Re: [PATCH] shmem: support huge_fault to avoid pmd split

Yang Shi <shy828301@xxxxxxxxx> · Tue, 26 Jul 2022 10:54:17 -0700

On Tue, Jul 26, 2022 at 5:43 AM Liu Zixian <liuzixian4@xxxxxxxxxx> wrote:
>
> Transparent hugepage of tmpfs is useful to improve TLB miss, but
> it will be split during cow memory fault.
> This will happen if we mprotect and rewrite code segment (which is
> private file map) to hotpatch a running process.

As Matthew said it is intentional and a tradeoff between memory
consumption and performance. Other than that file COW is more
complicated and THP is actually not supported for private mapping
AFAIK since it is anonymous pages mapped to a file vma. So the private
mapping THP support must be added before supporting your usecase.

>
> We can avoid the splitting by adding a huge_fault function.
>
> Signed-off-by: Liu Zixian <liuzixian4@xxxxxxxxxx>
> ---
>  mm/shmem.c | 46 ++++++++++++++++++++++++++++++++++++++++++++++
>  1 file changed, 46 insertions(+)
>
> diff --git a/mm/shmem.c b/mm/shmem.c
> index a6f565308..12b2b5140 100644
> --- a/mm/shmem.c
> +++ b/mm/shmem.c
> @@ -2120,6 +2120,51 @@ static vm_fault_t shmem_fault(struct vm_fault *vmf)
>         return ret;
>  }
>
> +static vm_fault_t shmem_huge_fault(struct vm_fault *vmf, enum page_entry_size pe_size)
> +{
> +       vm_fault_t ret = VM_FAULT_FALLBACK;
> +       unsigned long haddr = vmf->address & HPAGE_PMD_MASK;
> +       struct page *old_page, *new_page;
> +       int gfp_flags = GFP_HIGHUSER_MOVABLE | __GFP_COMP;
> +
> +       /* read or shared fault will not split huge pmd */
> +       if (!(vmf->flags & FAULT_FLAG_WRITE)
> +                       || (vmf->vma->vm_flags & VM_SHARED))
> +               return VM_FAULT_FALLBACK;
> +       if (pe_size != PE_SIZE_PMD)
> +               return VM_FAULT_FALLBACK;
> +
> +       if (pmd_none(*vmf->pmd)) {
> +               if (shmem_fault(vmf) & VM_FAULT_ERROR)
> +                       goto out;
> +               if (!PageTransHuge(vmf->page))
> +                       goto out;
> +               old_page = vmf->page;
> +       } else {
> +               old_page = pmd_page(*vmf->pmd);
> +               page_remove_rmap(old_page, vmf->vma, true);
> +               pmdp_huge_clear_flush(vmf->vma, haddr, vmf->pmd);
> +               add_mm_counter(vmf->vma->vm_mm, MM_SHMEMPAGES, -HPAGE_PMD_NR);
> +       }
> +
> +       new_page = &vma_alloc_folio(gfp_flags, HPAGE_PMD_ORDER,
> +                       vmf->vma, haddr, true)->page;
> +       if (!new_page)
> +               goto out;
> +       prep_transhuge_page(new_page);
> +       copy_user_huge_page(new_page, old_page, haddr, vmf->vma, HPAGE_PMD_NR);
> +       __SetPageUptodate(new_page);
> +
> +       ret = do_set_pmd(vmf, new_page);

This is also totally wrong IIUC. You are actually allocating anonymous
pages, but do_set_pmd() is used for file pages.
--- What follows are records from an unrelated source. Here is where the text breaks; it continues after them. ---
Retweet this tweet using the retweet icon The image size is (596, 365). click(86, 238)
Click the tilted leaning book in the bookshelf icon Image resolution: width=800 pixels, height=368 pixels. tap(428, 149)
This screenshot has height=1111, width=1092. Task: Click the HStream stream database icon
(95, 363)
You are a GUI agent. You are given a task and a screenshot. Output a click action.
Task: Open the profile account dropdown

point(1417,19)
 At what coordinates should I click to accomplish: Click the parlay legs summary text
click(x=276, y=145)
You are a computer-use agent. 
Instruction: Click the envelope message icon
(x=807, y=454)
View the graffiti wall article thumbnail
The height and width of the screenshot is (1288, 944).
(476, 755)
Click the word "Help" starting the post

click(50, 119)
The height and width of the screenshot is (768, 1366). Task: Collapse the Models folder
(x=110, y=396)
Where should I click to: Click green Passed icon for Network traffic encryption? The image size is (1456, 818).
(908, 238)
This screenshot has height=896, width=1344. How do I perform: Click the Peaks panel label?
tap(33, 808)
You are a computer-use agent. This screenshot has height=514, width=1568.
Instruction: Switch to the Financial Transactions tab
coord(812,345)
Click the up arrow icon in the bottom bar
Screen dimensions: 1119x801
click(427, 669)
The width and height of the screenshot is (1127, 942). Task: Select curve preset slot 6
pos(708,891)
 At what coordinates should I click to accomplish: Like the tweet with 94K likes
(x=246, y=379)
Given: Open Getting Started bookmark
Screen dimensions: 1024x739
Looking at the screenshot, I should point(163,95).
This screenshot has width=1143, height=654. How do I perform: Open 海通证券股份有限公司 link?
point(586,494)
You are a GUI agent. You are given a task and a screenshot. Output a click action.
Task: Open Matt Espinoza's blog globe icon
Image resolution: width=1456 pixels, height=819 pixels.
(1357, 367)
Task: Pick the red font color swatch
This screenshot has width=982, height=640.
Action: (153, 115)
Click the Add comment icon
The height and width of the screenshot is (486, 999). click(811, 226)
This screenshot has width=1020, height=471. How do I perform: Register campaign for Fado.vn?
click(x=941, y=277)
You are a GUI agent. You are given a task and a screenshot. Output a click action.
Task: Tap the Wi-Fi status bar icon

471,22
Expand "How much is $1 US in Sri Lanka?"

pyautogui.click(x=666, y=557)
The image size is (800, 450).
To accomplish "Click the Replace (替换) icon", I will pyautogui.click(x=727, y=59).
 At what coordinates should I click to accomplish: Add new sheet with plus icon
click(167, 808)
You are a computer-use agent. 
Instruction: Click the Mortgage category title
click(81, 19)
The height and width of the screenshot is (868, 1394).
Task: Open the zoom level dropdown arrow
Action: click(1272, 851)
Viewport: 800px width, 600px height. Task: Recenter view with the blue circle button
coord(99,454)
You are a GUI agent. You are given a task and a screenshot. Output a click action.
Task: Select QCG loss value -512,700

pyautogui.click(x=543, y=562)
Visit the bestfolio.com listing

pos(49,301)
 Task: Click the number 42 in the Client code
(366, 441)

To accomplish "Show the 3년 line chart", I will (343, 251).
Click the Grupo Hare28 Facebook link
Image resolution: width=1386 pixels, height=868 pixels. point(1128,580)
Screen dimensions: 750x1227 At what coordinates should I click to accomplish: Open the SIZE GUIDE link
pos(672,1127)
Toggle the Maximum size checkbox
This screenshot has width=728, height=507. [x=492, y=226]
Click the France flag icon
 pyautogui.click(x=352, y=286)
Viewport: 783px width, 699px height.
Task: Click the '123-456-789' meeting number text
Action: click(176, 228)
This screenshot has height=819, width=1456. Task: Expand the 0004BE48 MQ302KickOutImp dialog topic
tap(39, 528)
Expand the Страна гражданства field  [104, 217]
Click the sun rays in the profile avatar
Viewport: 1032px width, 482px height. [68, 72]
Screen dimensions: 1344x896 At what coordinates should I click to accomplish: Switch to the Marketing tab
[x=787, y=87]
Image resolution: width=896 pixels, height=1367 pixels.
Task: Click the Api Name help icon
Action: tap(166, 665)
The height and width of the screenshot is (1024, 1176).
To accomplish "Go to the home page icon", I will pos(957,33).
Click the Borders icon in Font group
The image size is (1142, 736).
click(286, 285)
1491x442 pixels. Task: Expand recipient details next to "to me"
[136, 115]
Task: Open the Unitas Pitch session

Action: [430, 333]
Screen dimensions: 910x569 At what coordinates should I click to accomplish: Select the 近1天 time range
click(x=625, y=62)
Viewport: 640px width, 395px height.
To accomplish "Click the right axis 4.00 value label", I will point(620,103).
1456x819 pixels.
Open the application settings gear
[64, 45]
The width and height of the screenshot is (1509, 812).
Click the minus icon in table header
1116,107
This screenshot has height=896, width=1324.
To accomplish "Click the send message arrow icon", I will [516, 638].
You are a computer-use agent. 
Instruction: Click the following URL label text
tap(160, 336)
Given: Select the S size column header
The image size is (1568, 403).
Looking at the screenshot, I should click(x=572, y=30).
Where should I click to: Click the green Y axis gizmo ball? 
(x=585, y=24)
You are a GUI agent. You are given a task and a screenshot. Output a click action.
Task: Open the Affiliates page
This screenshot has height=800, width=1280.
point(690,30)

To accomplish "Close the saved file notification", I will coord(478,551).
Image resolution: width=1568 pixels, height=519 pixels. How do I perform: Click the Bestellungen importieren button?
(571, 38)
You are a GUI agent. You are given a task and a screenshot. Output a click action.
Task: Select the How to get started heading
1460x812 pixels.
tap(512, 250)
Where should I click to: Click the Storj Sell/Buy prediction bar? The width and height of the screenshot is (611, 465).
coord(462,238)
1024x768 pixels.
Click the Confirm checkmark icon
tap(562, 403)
So all the
manipulations to anonymous rmap, accounting, lru, memcg and etc are
actually missing.

> +
> +out:
> +       if (vmf->page) {
> +               unlock_page(vmf->page);
> +               put_page(vmf->page);
> +       }
> +       return ret;
> +}
> +
>  unsigned long shmem_get_unmapped_area(struct file *file,
>                                       unsigned long uaddr, unsigned long len,
>                                       unsigned long pgoff, unsigned long flags)
> @@ -3884,6 +3929,7 @@ static const struct super_operations shmem_ops = {
>
>  static const struct vm_operations_struct shmem_vm_ops = {
>         .fault          = shmem_fault,
> +       .huge_fault     = shmem_huge_fault,
>         .map_pages      = filemap_map_pages,
>  #ifdef CONFIG_NUMA
>         .set_policy     = shmem_set_policy,
> --
> 2.33.0
>
>